You are eliminating the timeout check in favor of just verifying if
the write succeeded or not. Seems pretty straight forward to me.

One other change you may consider making would be to drop the return
value from __ew32_prepare since it doesn't appear to be used anywhere,
make the function static, and maybe get rid of the prototype in
e1000.h.

Reviewed-by: Alexander Duyck <[email protected]>

2020-05-15 03:01:00

by Punit Agrawal

[permalink] [raw]

Subject: Re: [RFC] e1000e: Relax condition to trigger reset for ME workaround

Alexander Duyck <[email protected]> writes:

> On Mon, May 11, 2020 at 9:45 PM Punit Agrawal
> <[email protected]> wrote:
>>
>> It's an error if the value of the RX/TX tail descriptor does not match
>> what was written. The error condition is true regardless the duration
>> of the interference from ME. But the code only performs the reset if
>> E1000_ICH_FWSM_PCIM2PCI_COUNT (2000) iterations of 50us delay have
>> transpired.

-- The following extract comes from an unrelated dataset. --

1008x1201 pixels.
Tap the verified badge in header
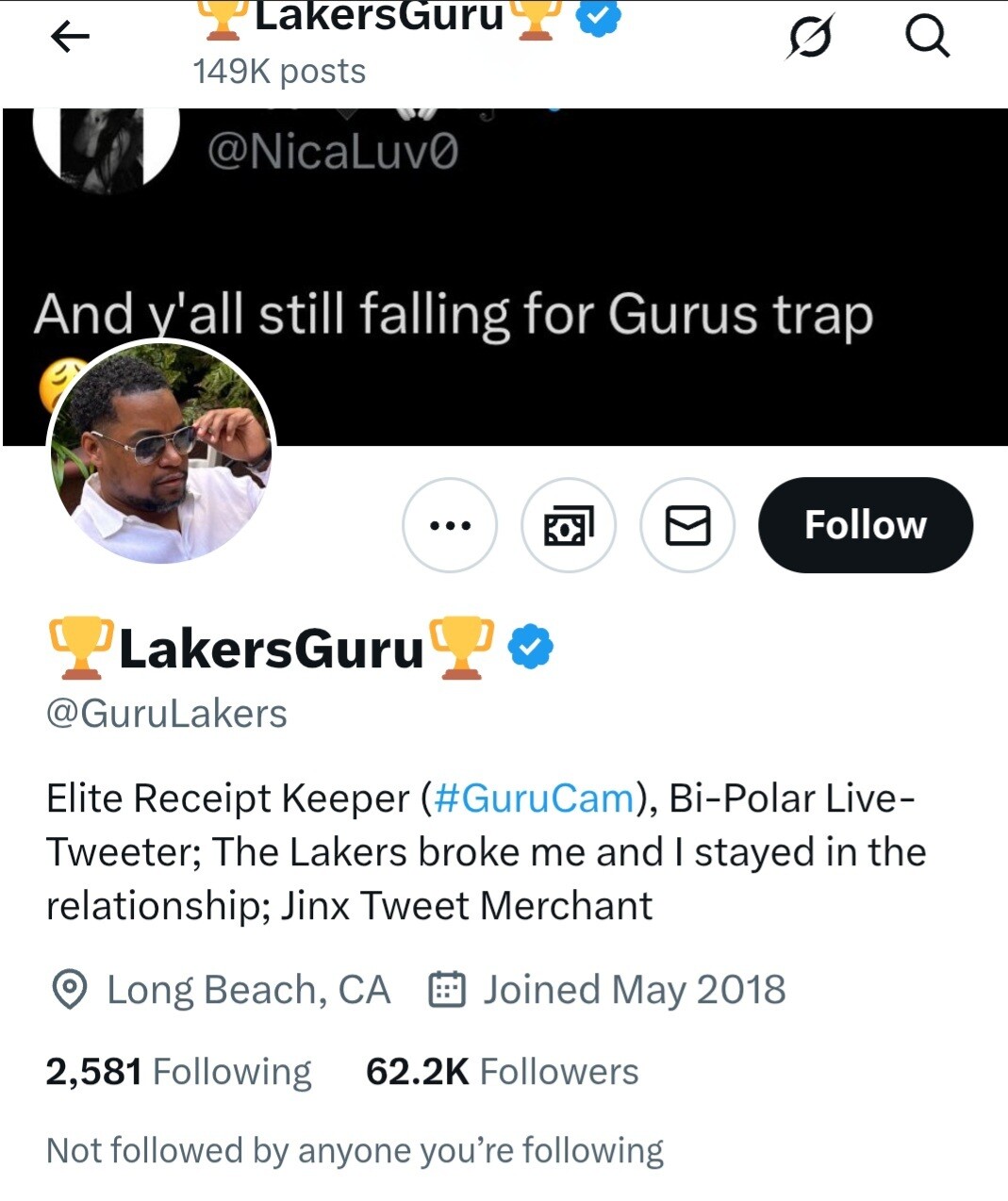pos(598,17)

The extra condition can lead to inconsistency between the
>> state of hardware as expected by the driver.
>>
>> Fix this by dropping the check for number of delay iterations.
>>
>> Signed-off-by: Punit Agrawal <[email protected]>
>> Cc: Jeff Kirsher <[email protected]>
>> Cc: "David S. Miller" <[email protected]>
>> Cc: [email protected]
>> Cc: [email protected]
>> Cc: [email protected]
>> ---
>> Hi,
>>
>> The issue was noticed through code inspection while backporting the
>> workaround for TDT corruption. Sending it out as an RFC as I am not
>> familiar with the hardware internals of the e1000e.
>>
>> Another unresolved question is the inherent racy nature of the
>> workaround - the ME could block access again after releasing the
>> device (i.e., BIT(E1000_ICH_FWSM_PCIM2PCI) clear) but before the
>> driver performs the write. Has this not been a problem?
>>
>> Any feedback on the patch or the more information on the issues
>> appreciated.
>>
>> Thanks,
>> Punit
>>
>> drivers/net/ethernet/intel/e1000e/netdev.c | 8 ++++----
>> 1 file changed, 4 insertions(+), 4 deletions(-)
>>
>> diff --git a/drivers/net/ethernet/intel/e1000e/netdev.c b/drivers/net/ethernet/intel/e1000e/netdev.c
>> index 177c6da80c57..5ed4d7ed35b3 100644
>> --- a/drivers/net/ethernet/intel/e1000e/netdev.c
>> +++ b/drivers/net/ethernet/intel/e1000e/netdev.c
>> @@ -607,11 +607,11 @@ static void e1000e_update_rdt_wa(struct e1000_ring *rx_ring, unsigned int i)
>> {
>> struct e1000_adapter *adapter = rx_ring->adapter;
>> struct e1000_hw *hw = &adapter->hw;
>> - s32 ret_val = __ew32_prepare(hw);
>>
>> + __ew32_prepare(hw);
>> writel(i, rx_ring->tail);
>>
>> - if (unlikely(!ret_val && (i != readl(rx_ring->tail)))) {
>> + if (unlikely(i != readl(rx_ring->tail))) {
>> u32 rctl = er32(RCTL);
>>
>> ew32(RCTL, rctl & ~E1000_RCTL_EN);
>> @@ -624,11 +624,11 @@ static void e1000e_update_tdt_wa(struct e1000_ring *tx_ring, unsigned int i)
>> {
>> struct e1000_adapter *adapter = tx_ring->adapter;
>> struct e1000_hw *hw = &adapter->hw;
>> - s32 ret_val = __ew32_prepare(hw);
>>
>> + __ew32_prepare(hw);
>> writel(i, tx_ring->tail);
>>
>> - if (unlikely(!ret_val && (i != readl(tx_ring->tail)))) {
>> + if (unlikely(i != readl(tx_ring->tail))) {
>> u32 tctl = er32(TCTL);
>>
>> ew32(TCTL, tctl & ~E1000_TCTL_EN);
>
> You are eliminating the timeout check in favor of just verifying if
> the write succeeded or not. Seems pretty straight forward to me.
>
> One other change you may consider making would be to drop the return
> value from __ew32_prepare since it doesn't appear to be used anywhere,
> make the function static, and maybe get rid of the prototype in
> e1000.h.
>
> Reviewed-by: Alexander Duyck <[email protected]>

Thanks! I will send out an update dropping the return and the prototype.